I'm familiar with %in% generally, and I'm looking for a base R solution, if one exists.
Suppose I want to know whether a particular combination of values from multiple fields in a data frame exists in another data frame. As a work-around, sometimes I concatenate all these values into a single field and match on the custom concatenation, but I'm wondering if there's a way to pass the value combinations to %in% directly.
I'm imagining syntax similar to deduplicating on unique combinations of values across multiple columns, whose syntax works like this, by way of a generic example:
df[!duplicated(df[,c("col1","col2","col3")]),]
I was sort of expecting something like this to work, but I see why it doesn't:
df1[df1[,c("col1","col2")] %in% df2[,c("col1","col2")],]
... above, I'm attempting to ask which value pairs in df1 also exist as value pairs in df2.
CodePudding user response:
You can use mapply to create a logical matrix of matches and then use it to subset df1.
Test data.
set.seed(2022)
df1 <- data.frame(col1 = letters[1:10], col2 = 1:10, col3 = 11:20)
df2 <- data.frame(col1 = sample(letters[1:10], 4),
col2 = sample(1:10, 4), col3 = 11:14)
Here I start by putting the columns in a vector, it simplifies the code.
cols <- c("col1", "col2")
(i <- mapply(\(x, y) x %in% y, df1[cols], df2[cols]))
# col1 col2
# [1,] FALSE FALSE
# [2,] FALSE FALSE
# [3,] TRUE FALSE
# [4,] TRUE TRUE
# [5,] FALSE FALSE
# [6,] TRUE TRUE
# [7,] TRUE TRUE
# [8,] FALSE FALSE
# [9,] FALSE TRUE
#[10,] FALSE FALSE
Now subset. The question is not very clear on which of the following is asked for.
# at least one column match
j <- rowSums(i) > 0L
df1[j, ]
# col1 col2 col3
#3 c 3 13
#4 d 4 14
#6 f 6 16
#7 g 7 17
#9 i 9 19
# all columns match
k <- rowSums(i) == length(cols)
df1[k, ]
# col1 col2 col3
#4 d 4 14
#6 f 6 16
#7 g 7 17
CodePudding user response:
Would just doing a merge() by the two columns of interest get you what you need?
# Sim data borrowed from Rui Barradas' answer
set.seed(2022)
df1 <- data.frame(col1 = letters[1:10], col2 = 1:10, col3 = 11:20)

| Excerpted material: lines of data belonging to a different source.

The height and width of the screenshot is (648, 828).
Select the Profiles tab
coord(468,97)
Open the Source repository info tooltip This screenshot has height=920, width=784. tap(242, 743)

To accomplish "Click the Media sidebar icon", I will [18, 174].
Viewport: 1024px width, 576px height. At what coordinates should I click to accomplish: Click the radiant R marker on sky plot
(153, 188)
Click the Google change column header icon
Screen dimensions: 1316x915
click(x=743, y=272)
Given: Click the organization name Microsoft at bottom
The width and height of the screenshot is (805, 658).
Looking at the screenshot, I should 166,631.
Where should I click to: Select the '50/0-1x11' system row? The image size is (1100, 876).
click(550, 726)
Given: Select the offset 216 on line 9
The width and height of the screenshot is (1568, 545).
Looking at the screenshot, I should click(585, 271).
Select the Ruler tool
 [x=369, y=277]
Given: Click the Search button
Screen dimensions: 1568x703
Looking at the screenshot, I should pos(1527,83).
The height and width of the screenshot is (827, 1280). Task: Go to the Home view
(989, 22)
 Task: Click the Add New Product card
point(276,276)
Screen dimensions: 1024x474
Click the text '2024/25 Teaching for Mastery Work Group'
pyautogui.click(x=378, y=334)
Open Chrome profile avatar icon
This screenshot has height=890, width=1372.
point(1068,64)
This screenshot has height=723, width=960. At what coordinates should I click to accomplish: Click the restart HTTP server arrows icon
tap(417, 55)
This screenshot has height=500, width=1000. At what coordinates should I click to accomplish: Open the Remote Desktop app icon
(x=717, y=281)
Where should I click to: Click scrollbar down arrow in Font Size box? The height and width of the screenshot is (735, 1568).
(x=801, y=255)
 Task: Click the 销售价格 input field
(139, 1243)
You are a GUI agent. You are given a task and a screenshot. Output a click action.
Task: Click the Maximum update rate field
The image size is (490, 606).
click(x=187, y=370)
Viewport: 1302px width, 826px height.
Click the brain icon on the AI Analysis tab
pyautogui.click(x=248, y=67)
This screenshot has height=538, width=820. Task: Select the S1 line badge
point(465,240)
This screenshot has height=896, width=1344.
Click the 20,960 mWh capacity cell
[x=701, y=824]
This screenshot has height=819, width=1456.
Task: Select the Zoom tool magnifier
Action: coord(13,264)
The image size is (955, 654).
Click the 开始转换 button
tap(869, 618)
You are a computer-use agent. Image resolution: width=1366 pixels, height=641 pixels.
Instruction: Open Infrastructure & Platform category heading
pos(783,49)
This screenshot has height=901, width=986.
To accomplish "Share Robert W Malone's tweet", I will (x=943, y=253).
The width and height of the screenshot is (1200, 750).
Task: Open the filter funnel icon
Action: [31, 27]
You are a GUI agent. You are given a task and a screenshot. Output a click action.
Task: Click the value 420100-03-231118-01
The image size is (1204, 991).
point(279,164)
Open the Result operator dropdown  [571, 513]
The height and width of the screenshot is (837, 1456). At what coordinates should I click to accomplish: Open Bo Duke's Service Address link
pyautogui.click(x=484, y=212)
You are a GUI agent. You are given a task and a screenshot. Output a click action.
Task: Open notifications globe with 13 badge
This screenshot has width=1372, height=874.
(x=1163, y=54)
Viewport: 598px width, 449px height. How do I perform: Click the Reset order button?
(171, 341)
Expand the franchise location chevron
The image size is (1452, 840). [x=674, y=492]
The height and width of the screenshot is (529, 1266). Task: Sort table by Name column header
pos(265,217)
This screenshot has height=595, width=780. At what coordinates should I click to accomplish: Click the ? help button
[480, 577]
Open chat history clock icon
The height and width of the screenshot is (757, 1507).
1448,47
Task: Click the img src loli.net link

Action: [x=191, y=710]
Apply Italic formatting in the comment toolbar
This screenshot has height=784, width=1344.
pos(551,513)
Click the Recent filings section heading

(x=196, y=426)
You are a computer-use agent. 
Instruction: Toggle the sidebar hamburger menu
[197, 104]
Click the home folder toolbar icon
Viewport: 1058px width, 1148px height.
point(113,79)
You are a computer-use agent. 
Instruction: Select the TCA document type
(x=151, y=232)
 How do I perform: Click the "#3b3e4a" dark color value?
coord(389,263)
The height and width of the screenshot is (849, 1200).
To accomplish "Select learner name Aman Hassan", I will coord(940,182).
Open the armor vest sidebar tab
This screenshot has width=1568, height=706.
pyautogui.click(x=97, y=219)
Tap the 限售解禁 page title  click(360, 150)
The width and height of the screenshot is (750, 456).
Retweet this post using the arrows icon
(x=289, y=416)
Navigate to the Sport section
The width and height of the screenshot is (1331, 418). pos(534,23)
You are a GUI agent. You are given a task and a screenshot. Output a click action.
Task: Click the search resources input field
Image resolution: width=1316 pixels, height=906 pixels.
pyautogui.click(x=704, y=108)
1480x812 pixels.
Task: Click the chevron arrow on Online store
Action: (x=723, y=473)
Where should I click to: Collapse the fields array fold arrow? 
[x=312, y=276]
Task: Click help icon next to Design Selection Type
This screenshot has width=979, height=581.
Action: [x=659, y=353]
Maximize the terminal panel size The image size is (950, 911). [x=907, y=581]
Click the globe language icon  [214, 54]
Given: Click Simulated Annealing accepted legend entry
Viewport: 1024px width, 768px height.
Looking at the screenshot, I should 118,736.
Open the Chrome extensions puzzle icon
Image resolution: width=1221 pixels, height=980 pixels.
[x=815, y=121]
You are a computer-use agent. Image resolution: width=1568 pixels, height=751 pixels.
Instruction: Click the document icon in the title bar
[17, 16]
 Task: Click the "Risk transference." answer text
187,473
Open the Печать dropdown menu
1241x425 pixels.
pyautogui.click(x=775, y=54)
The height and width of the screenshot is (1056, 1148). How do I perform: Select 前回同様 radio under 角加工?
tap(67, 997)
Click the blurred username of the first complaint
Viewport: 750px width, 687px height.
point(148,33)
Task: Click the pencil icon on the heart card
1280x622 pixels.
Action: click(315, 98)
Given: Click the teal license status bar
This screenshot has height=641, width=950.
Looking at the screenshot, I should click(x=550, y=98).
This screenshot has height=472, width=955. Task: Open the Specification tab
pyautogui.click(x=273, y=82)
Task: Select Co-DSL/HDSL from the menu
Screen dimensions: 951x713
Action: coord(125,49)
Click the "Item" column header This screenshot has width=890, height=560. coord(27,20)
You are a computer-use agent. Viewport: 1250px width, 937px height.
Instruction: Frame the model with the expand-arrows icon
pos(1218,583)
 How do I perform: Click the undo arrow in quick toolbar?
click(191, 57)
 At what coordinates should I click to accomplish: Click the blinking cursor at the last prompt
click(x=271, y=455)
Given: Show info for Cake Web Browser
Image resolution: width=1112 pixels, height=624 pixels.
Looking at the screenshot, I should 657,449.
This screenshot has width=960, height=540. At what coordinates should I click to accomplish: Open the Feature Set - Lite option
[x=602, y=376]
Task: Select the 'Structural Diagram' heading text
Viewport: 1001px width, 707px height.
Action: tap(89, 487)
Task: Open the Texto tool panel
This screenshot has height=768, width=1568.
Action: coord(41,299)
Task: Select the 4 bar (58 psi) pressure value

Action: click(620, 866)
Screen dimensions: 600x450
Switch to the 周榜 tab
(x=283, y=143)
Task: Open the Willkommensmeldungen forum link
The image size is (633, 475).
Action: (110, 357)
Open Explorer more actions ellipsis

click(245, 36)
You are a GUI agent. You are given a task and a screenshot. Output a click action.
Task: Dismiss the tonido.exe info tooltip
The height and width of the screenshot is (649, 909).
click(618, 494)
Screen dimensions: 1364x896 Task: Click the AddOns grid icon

df2 <- data.frame(col1 = sample(letters[1:10], 4),
col2 = sample(1:10, 4), col3 = 11:14)
# just merge based on the two columns of interest
p <- merge(df1, df2, by=c("col1", "col2"))
# if you want to drop the .y column(s)
p[,-grep(".y", names(p), fixed = T)]
#> col1 col2 col3.x
#> 1 d 4 14
Created on 2022-01-06 by the reprex package (v2.0.1)